Page extract below:

Starting in 2025, college sports will change with a new way to share money. Due to an agreement by the NCAA to settle three lawsuits, schools can pay athletes directly. Each school’s pool for athlete payments will be limited to 22% of the average revenue of Power 5 schools. This figure is estimated to start at around $20-22 million per year and might increase over time.
The impact of Title IX on this new model is still unclear, but schools will have the flexibility to decide which athletes get paid and how much. Effective revenue-sharing will be key to building top teams, especially in high-revenue sports like football and men’s basketball.
Ohio State University (OSU) is preparing for this new model. While cautious at first about using collectives for athlete deals when name, image, and likeness benefits started in 2021, OSU has been planning for months to use revenue-sharing effectively.
In 2023, OSU’s athletic department earned a record $279.6 million. This positions OSU well to benefit from the new model. However, this new system also brings challenges.
Since the revenue-sharing cap is based on the average revenue of all Power 5 schools, Ohio State will share a smaller percentage of its revenue with athletes compared to other schools. If the cap starts at $22 million, this is less than 8% of OSU’s total athletics revenue from 2023.

End of Page extract.

Answer these questions from the passage on NCAA revenue sharing.
1. Each school's athlete payment pool is capped at what percentage of the average revenue of Power 5 schools?
2. How much did Ohio State's athletic department earn in 2023?
3. In what year did name, image, and likeness benefits start?

The data below:

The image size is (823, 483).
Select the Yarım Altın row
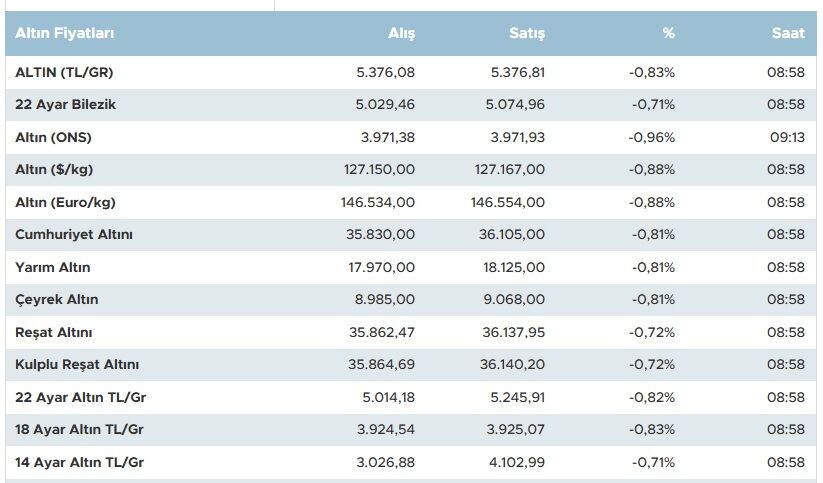pos(411,267)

End of The data.

Written answer ::
1. 22%
2. $279.6 million
3. 2021